Zystische Fibrose

Die zystische Fibrose wird auch Mukoviszidose genannt und ist eine Erbkrankheit und zählt zu den Stoffwechselstörungen. Bei der Krankheit kommt es zur Bildung eines zähen Sekrets durch die exokrinen Drüsen. In den meisten deutschen Krankenhäusern wird ein Neugeborenenscreening durchgeführt, um die zystische Fibrose zu diagnostizieren.
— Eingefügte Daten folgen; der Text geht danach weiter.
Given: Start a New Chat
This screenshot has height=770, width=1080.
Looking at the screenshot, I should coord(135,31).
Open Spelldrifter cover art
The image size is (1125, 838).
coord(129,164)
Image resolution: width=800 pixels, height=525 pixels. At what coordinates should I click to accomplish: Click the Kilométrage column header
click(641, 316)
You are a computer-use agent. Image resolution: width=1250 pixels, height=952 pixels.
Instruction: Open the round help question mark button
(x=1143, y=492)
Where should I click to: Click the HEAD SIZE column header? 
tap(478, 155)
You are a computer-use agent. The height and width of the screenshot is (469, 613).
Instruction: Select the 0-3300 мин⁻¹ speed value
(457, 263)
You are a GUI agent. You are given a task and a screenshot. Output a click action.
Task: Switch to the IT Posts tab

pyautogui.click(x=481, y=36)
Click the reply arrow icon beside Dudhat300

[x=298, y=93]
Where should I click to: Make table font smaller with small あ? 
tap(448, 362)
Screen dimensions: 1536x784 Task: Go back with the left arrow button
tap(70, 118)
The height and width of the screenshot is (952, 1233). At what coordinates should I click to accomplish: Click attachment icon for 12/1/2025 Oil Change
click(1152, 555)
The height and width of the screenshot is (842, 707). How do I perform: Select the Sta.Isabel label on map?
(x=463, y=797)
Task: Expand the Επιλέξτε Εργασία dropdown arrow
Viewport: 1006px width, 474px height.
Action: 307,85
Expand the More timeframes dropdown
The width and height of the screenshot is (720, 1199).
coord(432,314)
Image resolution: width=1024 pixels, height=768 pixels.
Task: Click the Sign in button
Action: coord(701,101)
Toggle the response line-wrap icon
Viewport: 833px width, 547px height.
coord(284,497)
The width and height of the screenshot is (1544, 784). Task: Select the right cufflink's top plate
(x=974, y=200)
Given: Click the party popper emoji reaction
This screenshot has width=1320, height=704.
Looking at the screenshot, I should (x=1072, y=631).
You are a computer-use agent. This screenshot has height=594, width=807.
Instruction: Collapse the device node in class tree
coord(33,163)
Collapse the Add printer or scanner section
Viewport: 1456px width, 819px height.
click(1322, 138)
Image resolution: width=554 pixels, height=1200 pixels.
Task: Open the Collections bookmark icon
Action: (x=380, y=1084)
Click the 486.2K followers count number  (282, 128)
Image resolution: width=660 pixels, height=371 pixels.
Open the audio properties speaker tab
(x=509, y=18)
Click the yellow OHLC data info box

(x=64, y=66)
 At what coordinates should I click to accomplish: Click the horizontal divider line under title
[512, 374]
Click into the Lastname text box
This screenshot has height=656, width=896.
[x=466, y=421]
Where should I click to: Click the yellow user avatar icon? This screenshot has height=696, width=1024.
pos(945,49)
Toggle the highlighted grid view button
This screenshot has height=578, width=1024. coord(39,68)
Genetische Ursache der Erkrankung

Auf dem Chromosom 7 ist ein Gen vorhanden, das für einen Chlorid Transporter, Cystic Fibrososis Transmembrane Regulator(CFTR), kodiert vorhanden. Bei Patienten mit einer zystischen Fibrose kommt es zu einem Defekt in diesem Gen. In der wissenschaftlichen Literatur werden verschiedene Gendefekte genannt, wobei die häufigste Veränderung in Form des Fehlens der Aminosäure Phenylalanin in der Position 508 (ΔF508-Mutation) sich manifestiert. Durch das Fehlen der Chloridionen im Sekret wird es zähflüssiger, viskös, und kann damit nicht mehr ungehindert fließen. Dieses zähflüssige Sekret führt in verschiedenen Organen zu Komplikationen. 

Diagnose

Zur Verstellung der Diagnose werden folgende zwei Untersuchungen durchgeführt: Blutuntersuchung und Schweißtest. Wenn sich im Blut ein erhöhter Wert des Enzyms Trypsin findet ist das ein Anzeichen auf Mukoviszidose. Bei zwei positiven Bluttests wird ein sogenannter Schweißtest durchgeführt. Bei Patienten mit einer Mukoviszidose findet man einen deutlich erhöhten Salzgehalt im Schweiß. In den meisten Krankenhäusern wird routinemäßig ein Neugeborenenscreening auf Mukoviszidose durchgeführt.
Abhängig vom Krankenhaus kann auch ein Gentest angefordert werden, um ein verändertes CFTR- Gen nachzuweisen.

Symptomatik

Diese Erkrankung betrifft alle exokrinen Drüsen. Deshalb beschränkt sich die Symptomatik nicht auf ein Organ, sondern auf mehrere. Eine chronische Bronchitis (Lunge), Mangelernähhrung, Diabetes mellitus, Gallenblasenentzündungen, chronische Lebererkrankung oder Darmverschlüsse können auftreten. An diesem Spektrum der Erkrankungen ist die essentielle Funktion dieses Genes zu sehen.

Therapie

Die Therapie beschränkt sich auf die Linderung der Symptome. Die Behandlung ist abhängig vom Individuum und sollte mit dem Arzt oder der Ärztin abgesprochen werden. Um die Lungen zu entlasten, können Bronchodilatatoren (Weitung der Atemwege) oder Inhalationen in Frage kommen. Zusätzlich kann eine Physiotherapie in Betracht gezogen werden, da die Patienten meistens an einer verminderten Kondition leiden und durch die körperliche Aktivität jene Situation verbessert werden kann. Da die Patienten aufgrund des mangelnden Transportes von Schleim häufiger an Atemwegsinfektionen leiden, wird frühzeitig Antibiose angewandt. Patienten mit einer Mukoviszidose werden Impfungen empfohlen, da die Keime und Erreger sich im Körper leicht vermehren können. Des Weiteren ist eine Anpassung der Ernährung von Nöten, da den Patienten essentielle Vitamine und Nährstoffe fehlen können. Das Fehlen von Pankreasenzymen kann substituiert werden.
Im Endstadium der Krankheit kommt nur noch eine Organtransplantation in Frage. Im Anschluss einer Transplantation kann es zu einer deutlichen Verbesserung er Symptomatik führen.